GIVEN PASSAGE:
---
Entrophy
Reduce complexity, create simplicity
what it does?
-
creates product groups with rich metadata from a raw mess of online products
-
this is a medium size project with around 10k lines of Python3 by June 2020
around 200 files, with an average of 50 lines per file
directory walkthrough
api/
cloud entry points are here,
scripts here defined as services in setup.py
and cron jobs are set for them in scrapinghub
visitor.py visits all websites
refresher.py refreshes the matching and sync the new matching
also sentry is init in visitor, backup, and refresher. this is connected to my personal account, please replace the api keys because I will revoke present keys
build/
autogenerated
constants/
frequently used dictionary keys are defined here
data_services/
when a function needs to read or write some data, it just calls a service for it.
enrich/
enrich skus with brand, category, color etc.
---
DATASET CONTENT:
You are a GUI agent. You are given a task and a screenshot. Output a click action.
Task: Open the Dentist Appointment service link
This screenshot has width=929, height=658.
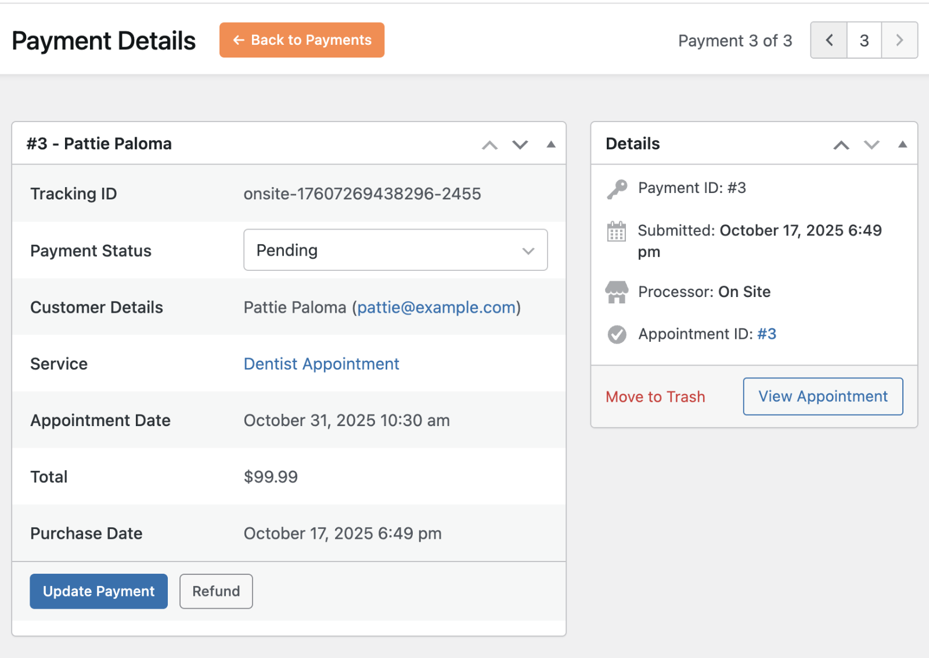coord(321,364)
---
TASK TO COMPLETE:
Could you transcribe the Entrophy project overview above, word for word and line for line?

WRITTEN SOLUTION:
Entrophy
Reduce complexity, create simplicity
what it does?
-
creates product groups with rich metadata from a raw mess of online products
-
this is a medium size project with around 10k lines of Python3 by June 2020
around 200 files, with an average of 50 lines per file
directory walkthrough
api/
cloud entry points are here,
scripts here defined as services in setup.py
and cron jobs are set for them in scrapinghub
visitor.py visits all websites
refresher.py refreshes the matching and sync the new matching
also sentry is init in visitor, backup, and refresher. this is connected to my personal account, please replace the api keys because I will revoke present keys
build/
autogenerated
constants/
frequently used dictionary keys are defined here
data_services/
when a function needs to read or write some data, it just calls a service for it.
enrich/
enrich skus with brand, category, color etc.